I guess a SHA256 of the Linux tar.gz would be enough.
I want to check how others are doing it and come back with more insights.
And I guess just the checksums as text would be enough. I've seen checksums as text in download pages. I don't know if checksum files would make it easier or better.
It seems there is an ongoing discussion about that at least for github. See https://github.com/orgs/community/discussions/23512 for details.
Two repos that do it in checksums.txt
files are noted here: https://github.com/xonsh/xonsh/issues/4244
If i could chose, I would like to see the hash of at least the Linux_64.tar.gz
as text on the release page and not in files.
A checksum file doesn't help I think, since it could also be compromised during download.
On that regard my question would be if a checksum is actually needed for .tar.gz files considering both .tar.gz and .zip includes a built-in CRC32 checksum. The AppImage would certanly need it.
It would still be good to have in order to verify file integrity. Both .tar.gz and .zip will extract everything they can from a broken file. Being able to check the archive against a sha265 is a better way to test for a broken/partial download. And I believe AppImage has built in integrity checking.
A checksum isn't great as a security measure though. If the origin file is modified then it's likely the checksum file is modified, and that a checksum listed on the web page is likely modified too. A gpg signature would be a more appropriate way of determining if a file has been maliciously modified or not.

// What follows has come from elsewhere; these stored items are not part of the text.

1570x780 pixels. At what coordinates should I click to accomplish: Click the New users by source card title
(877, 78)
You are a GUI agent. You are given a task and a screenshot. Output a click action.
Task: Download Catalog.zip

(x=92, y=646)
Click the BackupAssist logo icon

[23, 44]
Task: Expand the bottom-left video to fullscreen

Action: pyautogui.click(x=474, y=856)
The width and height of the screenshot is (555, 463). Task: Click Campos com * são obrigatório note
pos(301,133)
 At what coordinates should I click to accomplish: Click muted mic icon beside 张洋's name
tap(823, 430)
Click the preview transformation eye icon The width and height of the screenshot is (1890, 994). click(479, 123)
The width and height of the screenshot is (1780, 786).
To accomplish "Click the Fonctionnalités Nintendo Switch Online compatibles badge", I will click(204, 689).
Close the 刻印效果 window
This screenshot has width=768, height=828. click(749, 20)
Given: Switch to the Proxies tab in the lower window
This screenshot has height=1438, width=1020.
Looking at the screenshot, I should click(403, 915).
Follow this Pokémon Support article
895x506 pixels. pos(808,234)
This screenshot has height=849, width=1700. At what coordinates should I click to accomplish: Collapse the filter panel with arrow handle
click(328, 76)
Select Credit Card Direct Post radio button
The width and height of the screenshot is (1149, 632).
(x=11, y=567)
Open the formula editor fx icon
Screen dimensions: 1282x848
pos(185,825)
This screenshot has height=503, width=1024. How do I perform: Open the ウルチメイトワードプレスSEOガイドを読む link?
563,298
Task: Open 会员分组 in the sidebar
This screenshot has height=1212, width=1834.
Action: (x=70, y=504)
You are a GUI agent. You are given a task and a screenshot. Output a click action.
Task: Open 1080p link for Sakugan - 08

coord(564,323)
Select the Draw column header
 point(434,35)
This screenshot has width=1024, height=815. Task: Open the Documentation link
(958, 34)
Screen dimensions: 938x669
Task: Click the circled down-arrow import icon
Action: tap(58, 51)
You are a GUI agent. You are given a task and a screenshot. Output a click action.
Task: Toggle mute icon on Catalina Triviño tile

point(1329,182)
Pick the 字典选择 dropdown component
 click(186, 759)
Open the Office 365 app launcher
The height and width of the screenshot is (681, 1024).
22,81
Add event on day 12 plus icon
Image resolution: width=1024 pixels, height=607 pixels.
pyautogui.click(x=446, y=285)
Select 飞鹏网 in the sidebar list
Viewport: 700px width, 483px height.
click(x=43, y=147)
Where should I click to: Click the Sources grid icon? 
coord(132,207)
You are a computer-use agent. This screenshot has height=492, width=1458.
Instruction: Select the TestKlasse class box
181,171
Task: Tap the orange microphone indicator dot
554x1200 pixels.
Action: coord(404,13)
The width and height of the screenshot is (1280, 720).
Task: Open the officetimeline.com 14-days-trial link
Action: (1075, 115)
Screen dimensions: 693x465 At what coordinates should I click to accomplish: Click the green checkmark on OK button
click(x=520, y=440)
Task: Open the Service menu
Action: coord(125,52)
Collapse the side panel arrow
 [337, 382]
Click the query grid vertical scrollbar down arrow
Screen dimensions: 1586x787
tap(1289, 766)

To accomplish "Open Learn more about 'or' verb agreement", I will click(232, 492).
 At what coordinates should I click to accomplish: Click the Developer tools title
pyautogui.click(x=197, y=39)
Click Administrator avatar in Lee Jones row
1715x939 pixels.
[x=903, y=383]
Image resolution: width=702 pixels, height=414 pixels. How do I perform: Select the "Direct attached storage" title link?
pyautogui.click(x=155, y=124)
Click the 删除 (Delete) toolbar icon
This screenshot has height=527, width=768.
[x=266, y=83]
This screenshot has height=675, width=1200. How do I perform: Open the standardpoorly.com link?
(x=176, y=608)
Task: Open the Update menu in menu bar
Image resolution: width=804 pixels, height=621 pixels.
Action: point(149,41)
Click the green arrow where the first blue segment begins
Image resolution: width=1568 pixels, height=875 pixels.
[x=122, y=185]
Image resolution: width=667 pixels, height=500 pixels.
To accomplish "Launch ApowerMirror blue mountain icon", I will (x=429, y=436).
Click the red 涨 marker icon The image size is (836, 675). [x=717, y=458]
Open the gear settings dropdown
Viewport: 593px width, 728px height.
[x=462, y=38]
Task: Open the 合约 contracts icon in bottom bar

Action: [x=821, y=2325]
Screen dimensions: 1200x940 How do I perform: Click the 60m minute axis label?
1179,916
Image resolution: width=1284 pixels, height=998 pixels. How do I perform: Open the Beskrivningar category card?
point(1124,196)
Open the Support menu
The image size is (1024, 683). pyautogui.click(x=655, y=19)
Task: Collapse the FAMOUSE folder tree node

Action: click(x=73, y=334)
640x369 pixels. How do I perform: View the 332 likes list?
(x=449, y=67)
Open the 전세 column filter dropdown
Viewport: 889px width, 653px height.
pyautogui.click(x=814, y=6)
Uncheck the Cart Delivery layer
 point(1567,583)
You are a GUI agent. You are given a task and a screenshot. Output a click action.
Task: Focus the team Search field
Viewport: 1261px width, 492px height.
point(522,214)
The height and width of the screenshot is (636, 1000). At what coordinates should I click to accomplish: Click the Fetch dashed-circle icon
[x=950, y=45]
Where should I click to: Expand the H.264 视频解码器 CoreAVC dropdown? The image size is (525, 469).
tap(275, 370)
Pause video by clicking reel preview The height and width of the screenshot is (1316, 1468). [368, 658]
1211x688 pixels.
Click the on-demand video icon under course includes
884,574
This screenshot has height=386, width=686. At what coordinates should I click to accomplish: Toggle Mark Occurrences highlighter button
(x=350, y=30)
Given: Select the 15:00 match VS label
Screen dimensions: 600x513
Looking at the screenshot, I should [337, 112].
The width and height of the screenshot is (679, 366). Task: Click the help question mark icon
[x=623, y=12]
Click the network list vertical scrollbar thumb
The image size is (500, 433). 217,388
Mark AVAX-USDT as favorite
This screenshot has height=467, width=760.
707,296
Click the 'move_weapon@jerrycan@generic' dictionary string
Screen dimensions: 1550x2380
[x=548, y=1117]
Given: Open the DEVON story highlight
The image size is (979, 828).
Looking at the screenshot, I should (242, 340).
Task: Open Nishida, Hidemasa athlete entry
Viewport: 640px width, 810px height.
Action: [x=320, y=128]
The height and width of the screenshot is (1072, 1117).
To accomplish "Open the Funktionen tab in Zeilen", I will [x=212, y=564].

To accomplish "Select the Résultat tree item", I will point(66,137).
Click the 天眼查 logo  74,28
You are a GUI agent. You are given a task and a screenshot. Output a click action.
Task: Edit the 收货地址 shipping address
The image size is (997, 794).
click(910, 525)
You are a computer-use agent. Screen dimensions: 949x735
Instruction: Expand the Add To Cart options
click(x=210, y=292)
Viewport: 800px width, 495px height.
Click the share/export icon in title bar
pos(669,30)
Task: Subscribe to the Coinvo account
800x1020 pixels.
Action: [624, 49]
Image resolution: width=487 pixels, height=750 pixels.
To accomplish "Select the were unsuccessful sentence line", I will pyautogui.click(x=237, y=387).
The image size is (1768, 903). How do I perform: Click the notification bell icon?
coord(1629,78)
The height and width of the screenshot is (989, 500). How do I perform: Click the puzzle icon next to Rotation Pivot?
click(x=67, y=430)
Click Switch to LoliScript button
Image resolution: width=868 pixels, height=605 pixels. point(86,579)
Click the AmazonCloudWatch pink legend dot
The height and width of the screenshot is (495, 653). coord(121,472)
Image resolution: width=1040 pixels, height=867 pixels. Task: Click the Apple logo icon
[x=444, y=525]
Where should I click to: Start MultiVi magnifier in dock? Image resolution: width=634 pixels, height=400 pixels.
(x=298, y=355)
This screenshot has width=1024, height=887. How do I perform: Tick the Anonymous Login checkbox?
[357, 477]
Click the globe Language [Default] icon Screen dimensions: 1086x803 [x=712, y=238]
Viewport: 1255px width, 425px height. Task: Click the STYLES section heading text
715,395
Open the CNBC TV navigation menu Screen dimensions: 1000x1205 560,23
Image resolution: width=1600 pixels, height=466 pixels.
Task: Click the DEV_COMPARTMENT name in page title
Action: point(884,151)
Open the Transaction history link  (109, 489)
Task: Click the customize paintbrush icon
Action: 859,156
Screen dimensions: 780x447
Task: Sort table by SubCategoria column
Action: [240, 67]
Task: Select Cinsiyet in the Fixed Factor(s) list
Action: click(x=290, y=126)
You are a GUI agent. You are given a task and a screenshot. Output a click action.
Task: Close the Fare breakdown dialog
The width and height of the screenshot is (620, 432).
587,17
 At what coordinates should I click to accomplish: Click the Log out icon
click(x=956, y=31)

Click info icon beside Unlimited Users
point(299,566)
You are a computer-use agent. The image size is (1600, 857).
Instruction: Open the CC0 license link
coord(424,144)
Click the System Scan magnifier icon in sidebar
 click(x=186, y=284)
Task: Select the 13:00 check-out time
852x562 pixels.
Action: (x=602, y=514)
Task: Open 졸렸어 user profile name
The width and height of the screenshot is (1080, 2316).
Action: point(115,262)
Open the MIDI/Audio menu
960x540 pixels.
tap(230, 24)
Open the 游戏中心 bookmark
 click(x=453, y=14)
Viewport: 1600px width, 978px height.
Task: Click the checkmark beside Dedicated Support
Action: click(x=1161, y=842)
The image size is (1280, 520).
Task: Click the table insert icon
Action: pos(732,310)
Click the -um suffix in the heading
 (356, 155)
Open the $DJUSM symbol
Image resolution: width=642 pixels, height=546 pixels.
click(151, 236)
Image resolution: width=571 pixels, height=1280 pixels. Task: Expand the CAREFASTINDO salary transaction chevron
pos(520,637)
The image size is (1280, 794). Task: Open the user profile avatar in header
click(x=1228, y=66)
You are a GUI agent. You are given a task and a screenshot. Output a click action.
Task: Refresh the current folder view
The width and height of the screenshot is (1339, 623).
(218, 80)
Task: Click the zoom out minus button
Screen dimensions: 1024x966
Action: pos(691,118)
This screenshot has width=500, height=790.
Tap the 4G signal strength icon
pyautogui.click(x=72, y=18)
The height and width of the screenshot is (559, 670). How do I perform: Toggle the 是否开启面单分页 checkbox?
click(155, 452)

I plan to switch to a package built from a source release tarball. It seems also valid to sign commits and tags using pgp. They can be verified when checked out.
As of 0.2.0-RC8 a checksum file is generated along with the releases, i know this is not exactly what you asked, but it might help you.
Thank you!
Currently I am using the commit signing that your commits through github provide. I have to work around missing signed tags, so I get the commits for the tags.
Here is the AUR PCKGBUILD.
I read that signing in git (commits or tags) authenticates the committer (you use github webflow - it only authenticates your github account) and guarantees file integrity. That would be perfect and relatively easy.
Currently for me the best would be you would provide signed tags - if you can.
I have been doing my best to sign the release tags for the past 3 releases. Could you see if I have been signing them correctly?
Oh edit: yes no, sorry I didn't realise that the tags itself were signed.
Can you sign the latest 1.0.0 tag, too? This one seems not signed so far.
I will then update directly to the latest version, hopefully using signed tags.
Thanks.
Ok, so the method I used to do the 1.0.0 release didn't seem to work. I verified that using the github website signs properly. (at least, afaict) So the next release should be signed.
I don't think I can go back and sign the last tag, though.
Ok, if you see that creating the release through github as I just did for 1.1 does not sign properly as it seems to, please feel free to reopen this.
I am building an arch AUR binary package. It would be nice to have some checksums to verify. Could you please provide them?